(Extracted records)
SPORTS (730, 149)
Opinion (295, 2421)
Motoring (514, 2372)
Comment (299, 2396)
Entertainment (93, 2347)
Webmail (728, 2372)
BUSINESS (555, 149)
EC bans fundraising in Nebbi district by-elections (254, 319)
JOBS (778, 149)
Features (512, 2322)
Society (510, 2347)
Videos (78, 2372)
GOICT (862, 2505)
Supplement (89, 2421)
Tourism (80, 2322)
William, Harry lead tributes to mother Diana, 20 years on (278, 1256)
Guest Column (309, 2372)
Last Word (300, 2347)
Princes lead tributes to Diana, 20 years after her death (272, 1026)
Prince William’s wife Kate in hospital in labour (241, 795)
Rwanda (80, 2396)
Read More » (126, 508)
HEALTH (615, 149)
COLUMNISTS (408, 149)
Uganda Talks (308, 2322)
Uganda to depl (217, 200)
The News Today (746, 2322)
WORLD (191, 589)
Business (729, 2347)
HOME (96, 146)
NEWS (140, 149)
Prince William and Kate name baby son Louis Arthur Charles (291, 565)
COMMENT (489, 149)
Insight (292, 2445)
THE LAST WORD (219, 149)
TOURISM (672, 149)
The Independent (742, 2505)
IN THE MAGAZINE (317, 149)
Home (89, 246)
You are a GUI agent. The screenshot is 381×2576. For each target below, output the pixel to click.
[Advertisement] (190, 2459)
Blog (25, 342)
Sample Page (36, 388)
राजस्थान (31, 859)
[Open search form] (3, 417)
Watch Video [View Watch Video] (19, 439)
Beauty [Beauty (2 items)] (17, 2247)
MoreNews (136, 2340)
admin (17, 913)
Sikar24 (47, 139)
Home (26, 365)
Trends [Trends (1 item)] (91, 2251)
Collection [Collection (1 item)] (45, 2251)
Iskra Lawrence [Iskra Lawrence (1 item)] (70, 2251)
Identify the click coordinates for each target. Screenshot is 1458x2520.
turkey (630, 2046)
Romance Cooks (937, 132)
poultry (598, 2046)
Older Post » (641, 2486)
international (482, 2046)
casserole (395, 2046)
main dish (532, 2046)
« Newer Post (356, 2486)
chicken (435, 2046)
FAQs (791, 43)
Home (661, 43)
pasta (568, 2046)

THE TASK> Copy the entire listing above verbatim, line by line.

CORRECT ANSWER>
SPORTS (730, 149)
Opinion (295, 2421)
Motoring (514, 2372)
Comment (299, 2396)
Entertainment (93, 2347)
Webmail (728, 2372)
BUSINESS (555, 149)
EC bans fundraising in Nebbi district by-elections (254, 319)
JOBS (778, 149)
Features (512, 2322)
Society (510, 2347)
Videos (78, 2372)
GOICT (862, 2505)
Supplement (89, 2421)
Tourism (80, 2322)
William, Harry lead tributes to mother Diana, 20 years on (278, 1256)
Guest Column (309, 2372)
Last Word (300, 2347)
Princes lead tributes to Diana, 20 years after her death (272, 1026)
Prince William’s wife Kate in hospital in labour (241, 795)
Rwanda (80, 2396)
Read More » (126, 508)
HEALTH (615, 149)
COLUMNISTS (408, 149)
Uganda Talks (308, 2322)
Uganda to depl (217, 200)
The News Today (746, 2322)
WORLD (191, 589)
Business (729, 2347)
HOME (96, 146)
NEWS (140, 149)
Prince William and Kate name baby son Louis Arthur Charles (291, 565)
COMMENT (489, 149)
Insight (292, 2445)
THE LAST WORD (219, 149)
TOURISM (672, 149)
The Independent (742, 2505)
IN THE MAGAZINE (317, 149)
Home (89, 246)
You are a GUI agent. The screenshot is 381×2576. For each target below, output the pixel to click.
[Advertisement] (190, 2459)
Blog (25, 342)
Sample Page (36, 388)
राजस्थान (31, 859)
[Open search form] (3, 417)
Watch Video [View Watch Video] (19, 439)
Beauty [Beauty (2 items)] (17, 2247)
MoreNews (136, 2340)
admin (17, 913)
Sikar24 (47, 139)
Home (26, 365)
Trends [Trends (1 item)] (91, 2251)
Collection [Collection (1 item)] (45, 2251)
Iskra Lawrence [Iskra Lawrence (1 item)] (70, 2251)
Identify the click coordinates for each target. Screenshot is 1458x2520.
turkey (630, 2046)
Romance Cooks (937, 132)
poultry (598, 2046)
Older Post » (641, 2486)
international (482, 2046)
casserole (395, 2046)
main dish (532, 2046)
« Newer Post (356, 2486)
chicken (435, 2046)
FAQs (791, 43)
Home (661, 43)
pasta (568, 2046)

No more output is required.